MONTREAL — Administrators from the Université de Quebec a Montreal have ordered an immediate disciplinary hearing for several dozen students who prevented a Jewish professor from entering his classroom. Prof. Stephen Schecter, a former chairman of sociology who has been teaching at UQAM for more than 25 years, was blocked in mid-January from entering a classroom by students demonstrating against UQAM policies of resource rationalization. Ordinarily this would not occasion unusual comment. However, quite unexpectedly, the students started chanting “Israel assassin, Schecter complice.”

In light of recent events at universities, including the rioting at Concordia on September 9 which cancelled a planned speech by former Israel Prime Minister Benjamin Netanyahu and the attempt in Toronto to stifle a talk by Professor Daniel Pipes, arguably the world’s leading authority on radical Islam and a consultant to Canada’s Department of Foreign Affairs, observers found this latest event quite troubling, quite sad and requires reflection and response.

“Ironically, the subject of the undergraduate course Professor Schecter was teaching was democracy,” says Beryl Wajsman, president of the Institute for Public Affairs of Montreal. “Painfully, this event occurred in the same week that marked the 70th anniversary of the ascension to power of Adolf Hitler as Chancellor of Germany.” Wajsman says his Institute does not want to draw parallels between the brutality and insanity of political Nazism and the current atmosphere of intolerance and exclusiveness.

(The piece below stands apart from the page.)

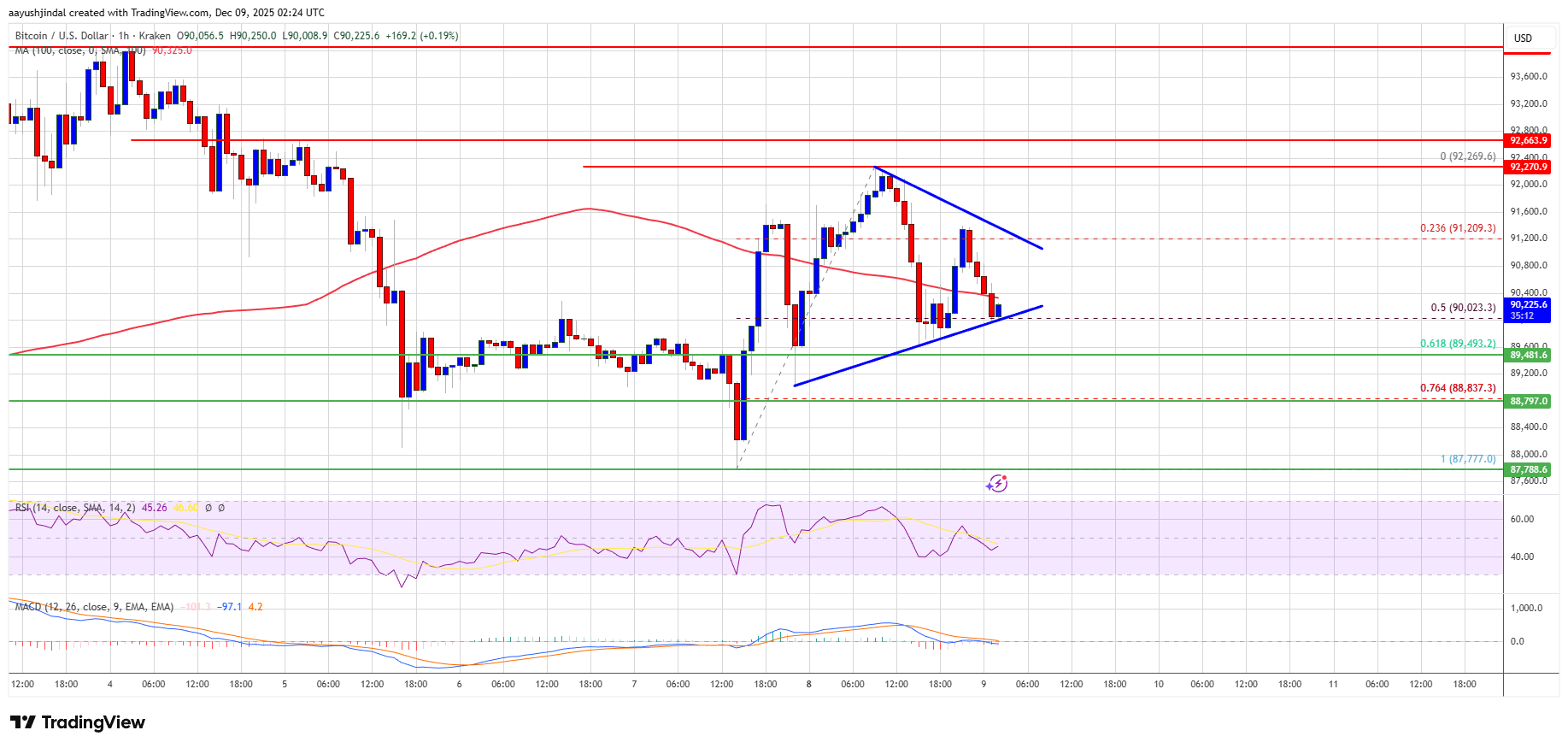The width and height of the screenshot is (1568, 748).
Task: Click the date 9 on the time axis
Action: [x=984, y=684]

“That would only cheapen the suffering of tens of millions,” he says. “ But as Professor James Laxer has pointed out in ‘How Evil Triumphs,’ there is a parallel to psychological Hitlerism. That mentality that causes people to pour into, and identify with, a vessel of hate reflective of their bile of prejudice, paranoia and parochialism caused by their own failures and frustrations. A mentality that seeks to place blame on someone, anyone — no matter how unrelated to a grievance at hand, for its own shortcomings. A mentality with a core of intellectual rot with racism as its inevitable result. It has no place in our democratic dialogue and must be rooted out with repudiation and resolve.

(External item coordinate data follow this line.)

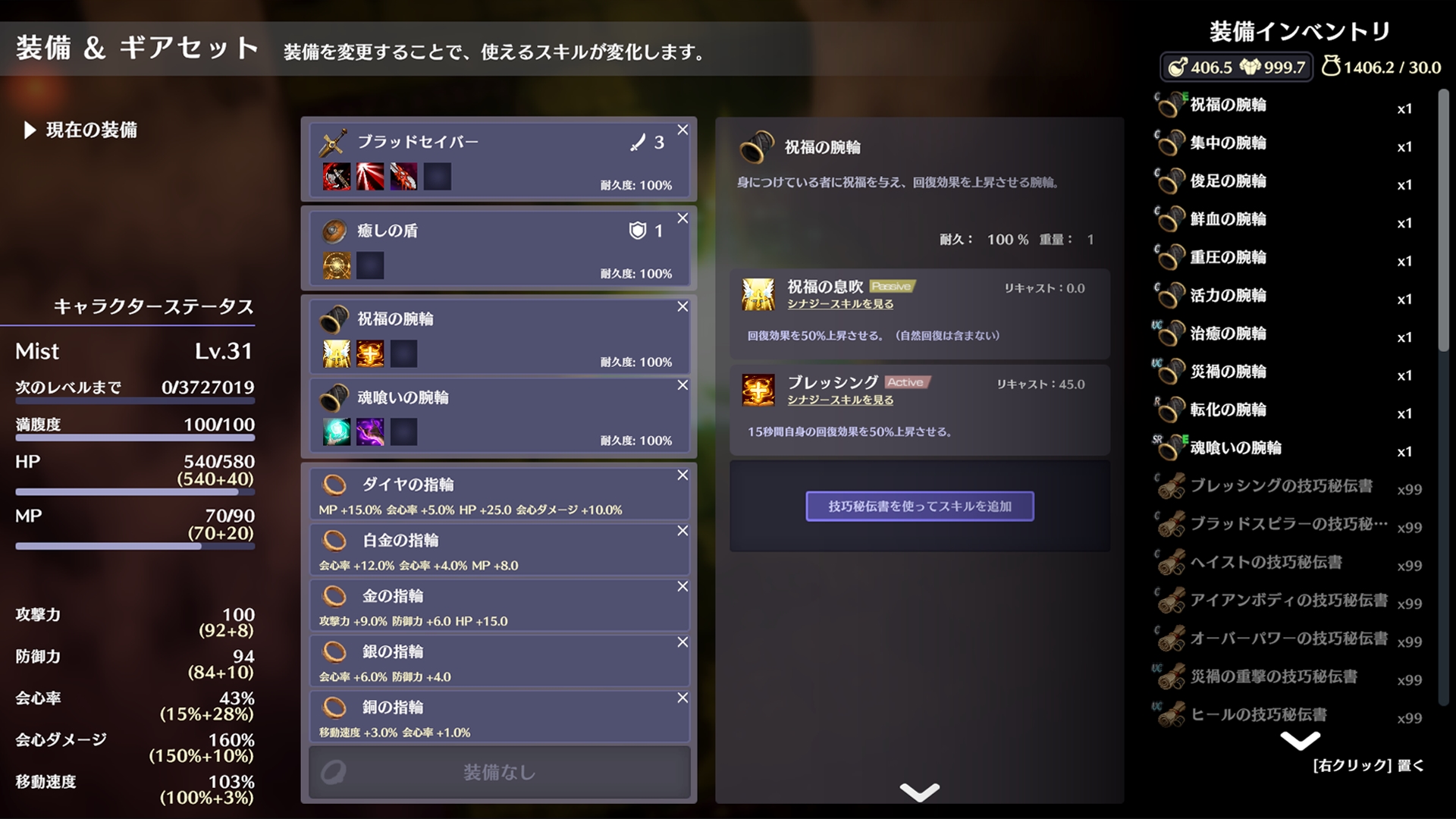Select 集中の腕輪 in the equipment inventory
Screen dimensions: 1456x819
[1287, 143]
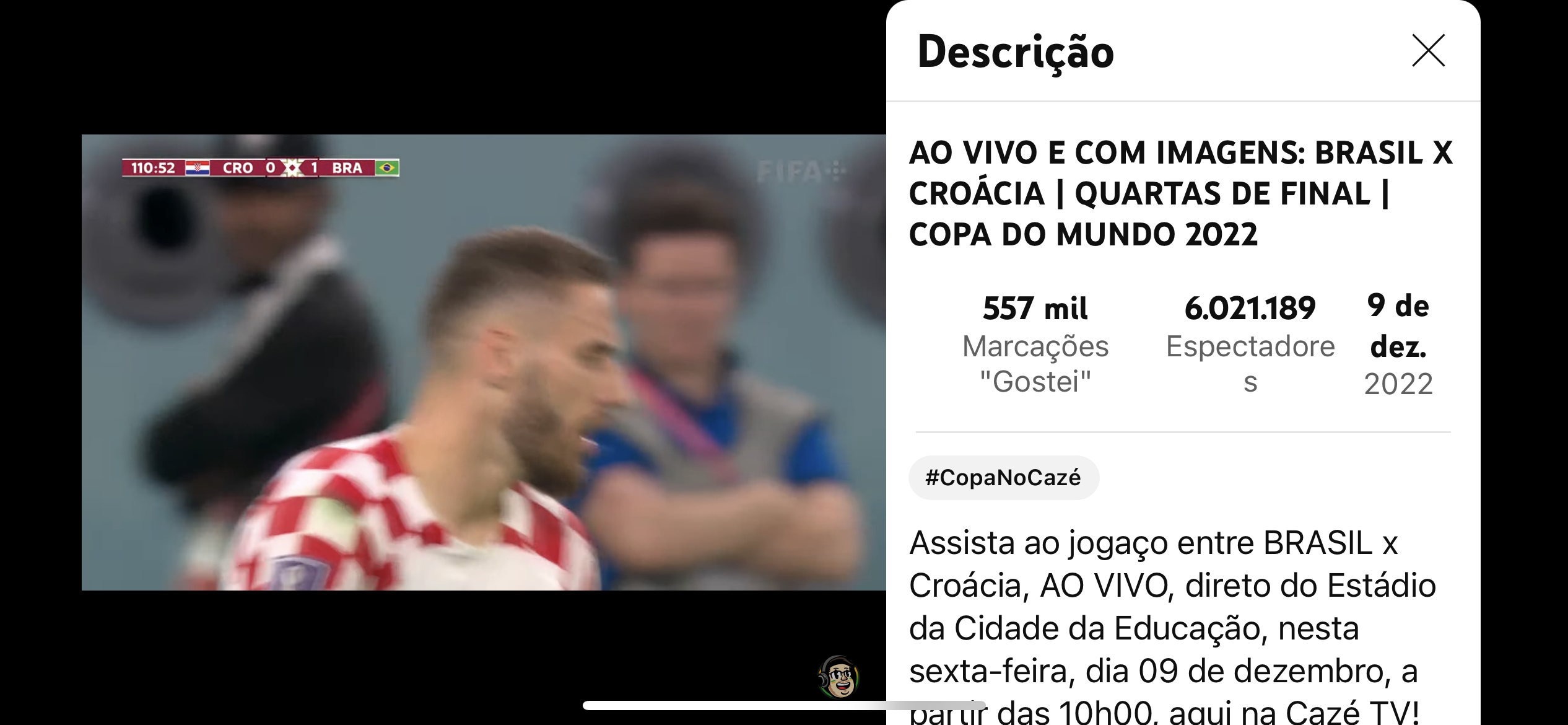Tap the 6.021.189 Espectadores count
The height and width of the screenshot is (725, 1568).
click(x=1250, y=344)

“When democratic states such as Israel are attacked by students and subjected to the double standard of a supposed objectivity by journalists, it is time for all of us to realize that this is not being done for the sake of redressing what these states do wrong, but precisely to attack what they do right. The attacks on Israel do not come singularly because of its conflict with the Palestinians, but arise from the broader assault on the family of liberal democratic nations launched by radical Muslims, supported by their ‘morally relativist’ friends in academe, media and in the dictatorial regimes that dominate ‘objective’ world forums such as the U.N., who cannot abide by, nor successfully engage in, the competition of open debate and discourse that is the hallmark of the free world, and therefore seek to bring the west to heel at their altar of neo-Hitlerian behavioral conformity and racial prejudice."

Wajsman notes that Canada has sacrificed more sons and daughters for the survival and success of freedom in the past century than even the United States as a proportion of population. Quebec, with Louis-Joseph Papineau amongst its leaders, was the first political jurisdiction in the West to give full enfranchisement to Jews and other minorities beating England by eight years.

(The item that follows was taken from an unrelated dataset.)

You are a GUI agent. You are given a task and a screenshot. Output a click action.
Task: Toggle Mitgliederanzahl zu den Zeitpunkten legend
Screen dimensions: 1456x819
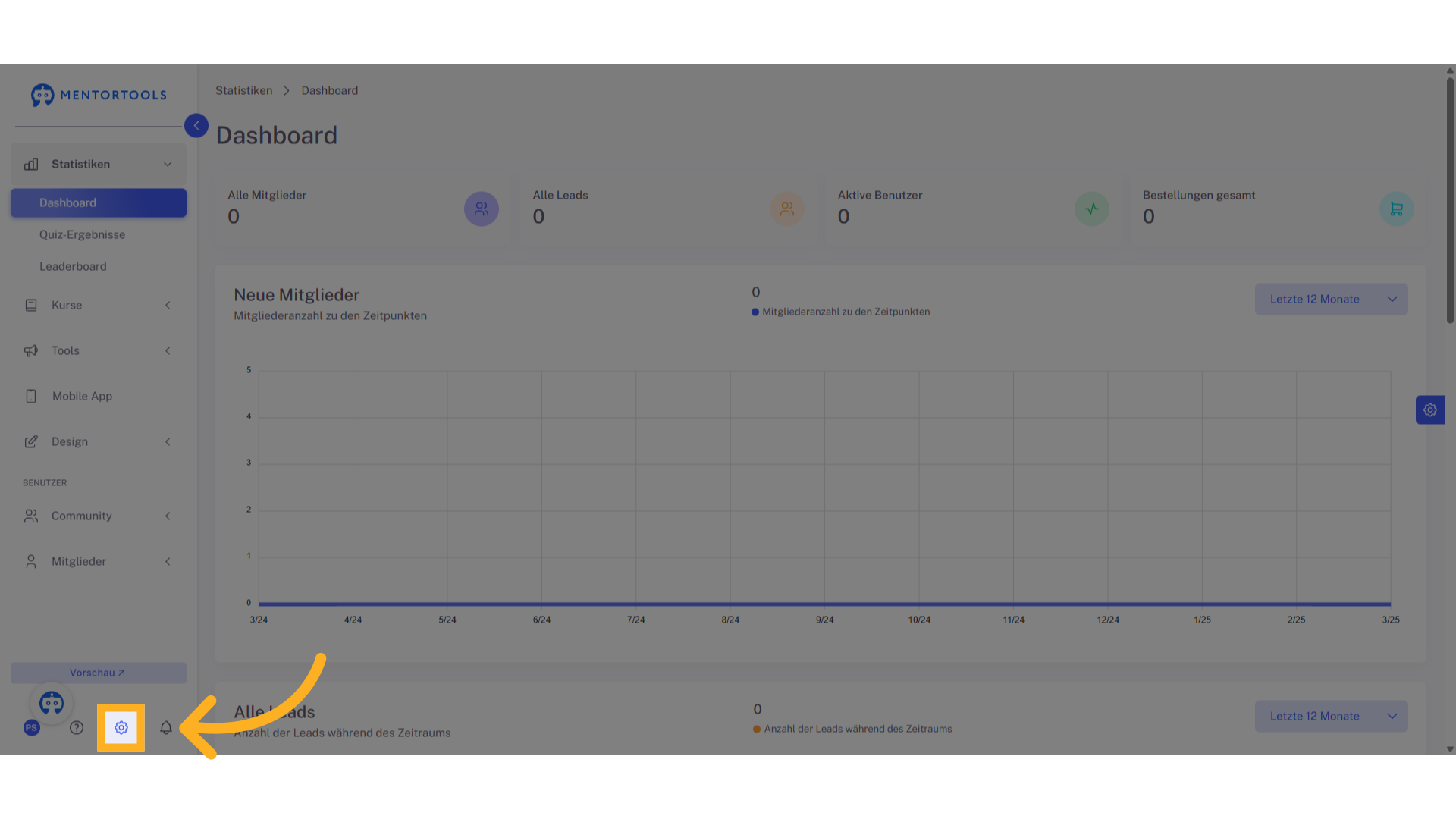point(840,312)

“Louis-Hippolyte Lafontaine and Robert Baldwin made us only the second national jurisdiction in the world with responsible government some twenty years before confederation,” he says. “Sir Wilfrid Laurier gave us the creed of inclusive liberalism that propelled us forward into the twentieth century. And Pierre Elliot Trudeau, Jean Marchand and Gerard Pelletier led the revolt against the teachings of contempt in Quebec and gave Canada an agenda for progress that has made us the envy of the world.”

“As a society our instincts for justice are generally intuitive and immediate,” says Wajsman. “We know we cannot long tolerate further incidents of this nature. They are viscerally repulsive and spiritually corrosive to the social contract we have built in this good and gentle land.”

Wajsman has circulated a paper on this incident to several hundred national leaders in politics, business, labor, media, academia, the arts, and ethnic and social advocacy. “It is time for a message to be sent,” he says. “ It is time for action and assault against this tide of prejudice posturing as objectivity that is the obscene deformity borne of thirty years of moral relativism. We must send forth our word, from dozens of directions — from whom we engage with in business, to whom we ally with in politics — that as free people, we shall no longer acknowledge as legitimate, we can no longer abide as tolerable and we will never acquiesce as debatable, such infamous slanders against sister democracies and such lurid libels against fellow citizens.”